Jetson NX camera development is not one SDK. It is a stack. The relevant layer depends on the camera type, whether the Jetson ISP is involved, whether the output is a video stream or an AI perception pipeline, and whether the application lives in robotics, industrial inspection, video analytics, or a custom embedded product.
This note is a companion to Codex on NVIDIA Ubuntu: AI-Native Development Architecture. The larger thesis is that Codex can operate inside a real NVIDIA Ubuntu development environment. Jetson NX camera work is a good concrete target because it forces the agent to reason across hardware, drivers, camera APIs, GStreamer, AI inference, and application code.
Rule of thumb: start by identifying the camera path. USB/UVC, CSI Bayer through ISP, raw CSI driver bring-up, DeepStream analytics, and ROS perception all point to different NVIDIA APIs.
The base layer: JetPack and Jetson Linux
JetPack SDK is the foundation. It packages Jetson Linux, CUDA, TensorRT, cuDNN, VPI, multimedia libraries, samples, and developer tooling for Jetson. For Jetson NX work, JetPack is not optional background material. It defines the Linux release, kernel, camera stack, CUDA generation, TensorRT generation, and supported higher-level SDKs.
Jetson Linux, sometimes still referred to through the older L4T vocabulary, is where the camera driver framework, device tree integration, V4L2 media-controller support, Argus camera path, and multimedia components live. If you are bringing up a CSI sensor, this is the layer where the hard work usually begins.
The camera capture layer
NVIDIA's Jetson camera documentation describes the practical camera architecture around three application paths:
If the application needs ISP features for a CSI camera, Argus and nvarguscamerasrc are central. If the camera is a USB webcam, V4L2 and GStreamer may be enough. If the team is developing a custom MIPI CSI sensor driver, start with Jetson Linux camera driver bring-up and V4L2 validation before pretending the app layer is the problem.
The pipeline layer: GStreamer and Multimedia API
GStreamer is the practical glue for camera capture, display, encode, stream, and handoff into AI pipelines. On Jetson, NVIDIA's accelerated GStreamer elements matter because they keep data on accelerated paths instead of bouncing every frame through slow CPU copies.

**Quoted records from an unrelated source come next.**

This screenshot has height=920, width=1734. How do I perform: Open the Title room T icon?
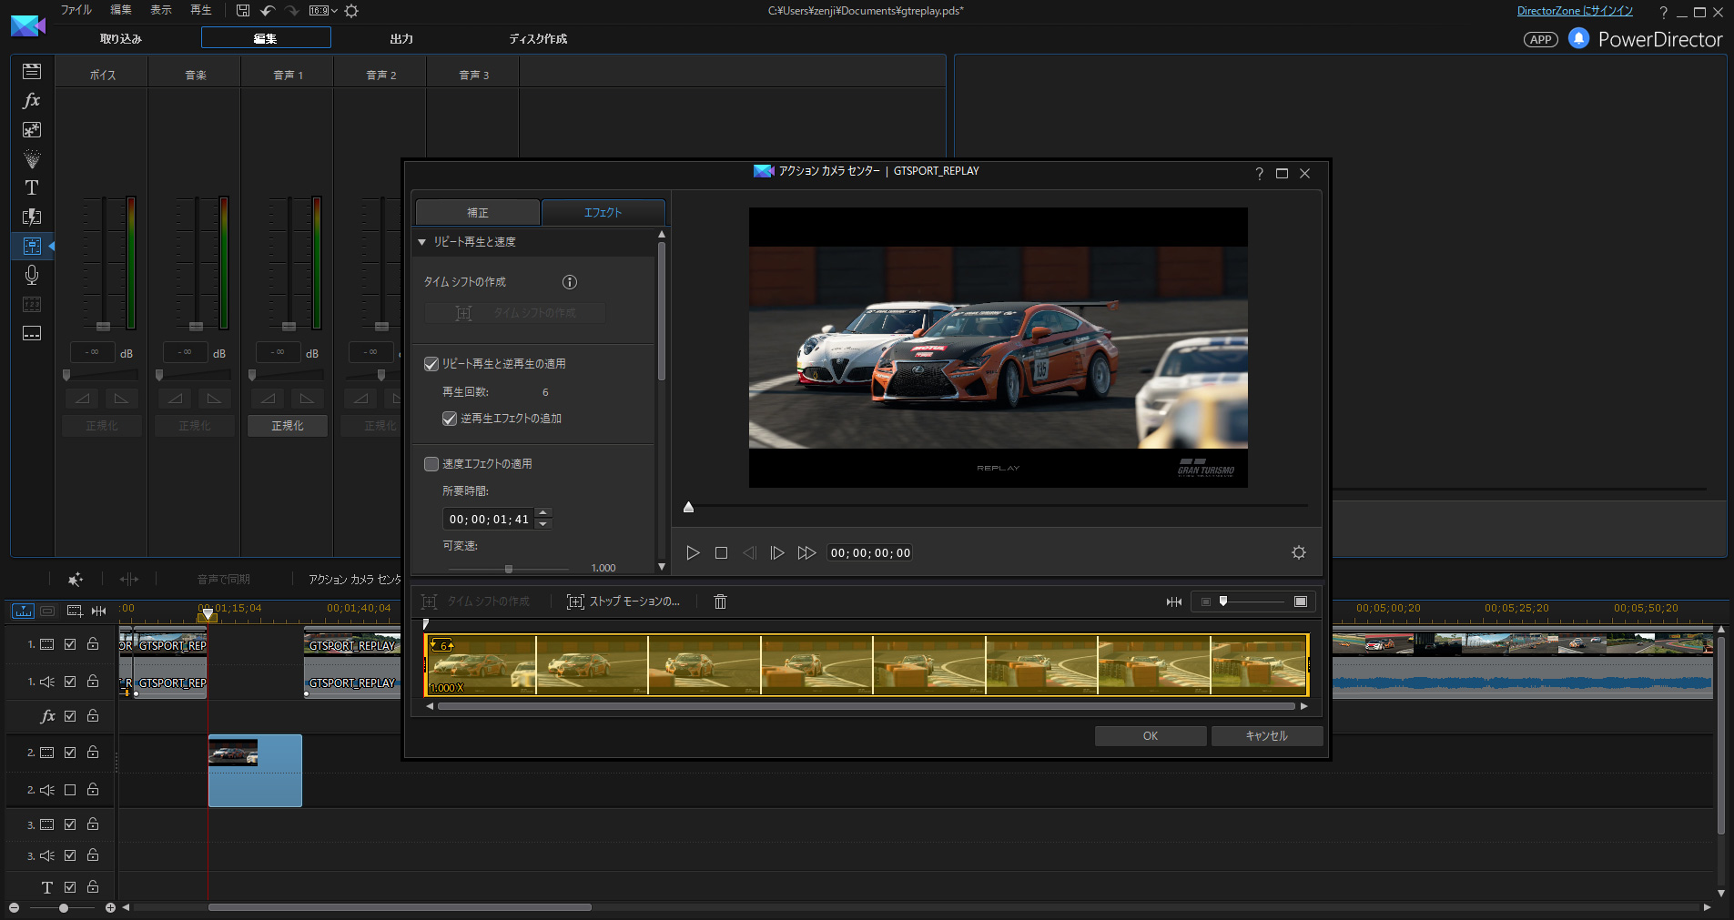click(x=32, y=187)
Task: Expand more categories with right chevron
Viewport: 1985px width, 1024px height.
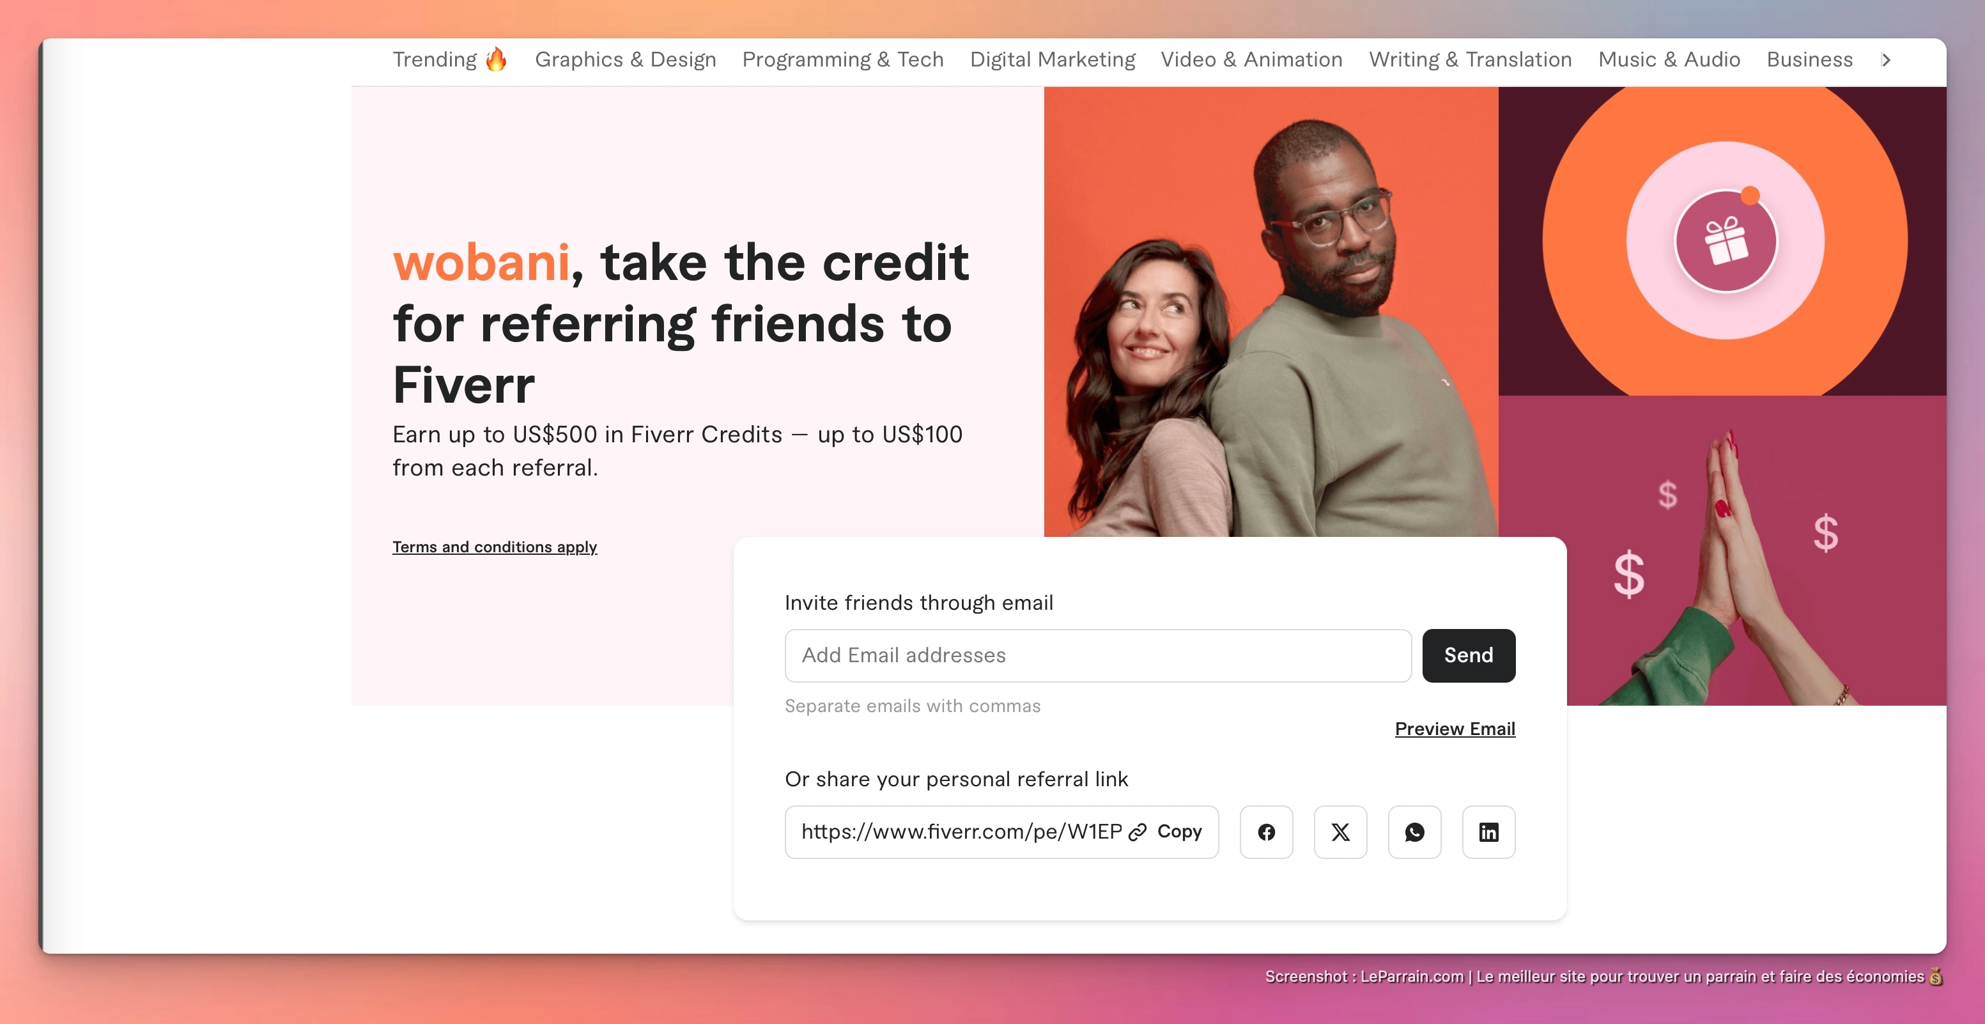Action: pyautogui.click(x=1886, y=59)
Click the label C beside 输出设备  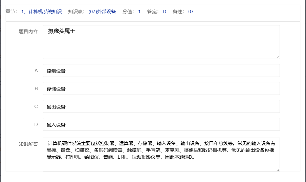[x=36, y=107]
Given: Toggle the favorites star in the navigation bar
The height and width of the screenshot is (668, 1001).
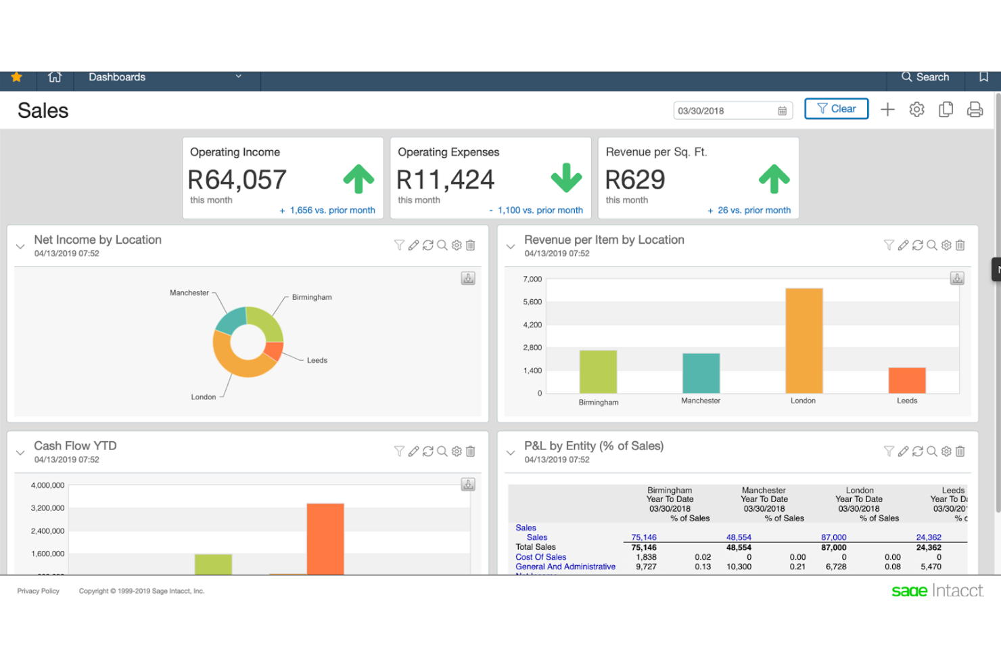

Jetson Multimedia API matters when the application needs lower-level access to hardware encode/decode, buffers, or video processing primitives. A lot of teams can stay at GStreamer level first, but the Multimedia API becomes relevant when the product needs tighter control over performance, latency, buffers, or custom integration.
The vision and inference layer
Once frames are captured reliably, the next question is what the application does with them.
| SDK | Use it when |
|---|---|
| VPI | You need accelerated computer vision or image processing on Jetson hardware accelerators. |
| CUDA | You need custom GPU kernels or GPU-side image/model pre/post-processing. |
| TensorRT | You need optimized neural network inference from camera frames. |
| cuDNN | You are using deep learning frameworks or lower-level neural network acceleration. |
| DeepStream | You are building video analytics: detection, tracking, multi-stream processing, metadata, and streaming output. |
| Isaac ROS | You are building robotics perception, ROS 2 graphs, visual SLAM, stereo, depth, or navigation-related camera workflows. |
Common project shapes
USB camera prototype
Use V4L2 and GStreamer first. Prove capture with v4l2src, then decide whether the app needs DeepStream, TensorRT, or a custom Python/OpenCV pipeline.
CSI camera with Jetson ISP
Use the Jetson camera stack, Argus, and nvarguscamerasrc. If the sensor is not already supported, expect sensor driver, device tree, and image quality tuning work.
Custom raw sensor bring-up
Start at Jetson Linux camera driver development. Validate the V4L2 media-controller path before building higher-level app code. This is not primarily a DeepStream problem yet.
Industrial video analytics
Use GStreamer and DeepStream, then TensorRT for optimized inference. DeepStream is the most relevant higher-level SDK when the camera feed becomes an AI analytics pipeline.
Robotics camera system
Use Isaac ROS where ROS 2, robotics perception, sensor graphs, stereo, visual SLAM, or navigation integration matter. The camera capture layer still has to be correct underneath.
Why this matters for Codex
This is exactly the kind of stack where a repo-aware agent can help. A human can say, "This is an Orin NX camera app using a CSI sensor and DeepStream," and Codex can turn that into a concrete checklist: host facts, JetPack version, camera path, V4L2 validation, GStreamer smoke test, inference path, sample app, and documentation.
The important thing is to give Codex the right architecture map. Without it, every camera problem looks like an application bug. With it, the agent can ask the better question: are we failing at the sensor, driver, capture, pipeline, inference, or product layer?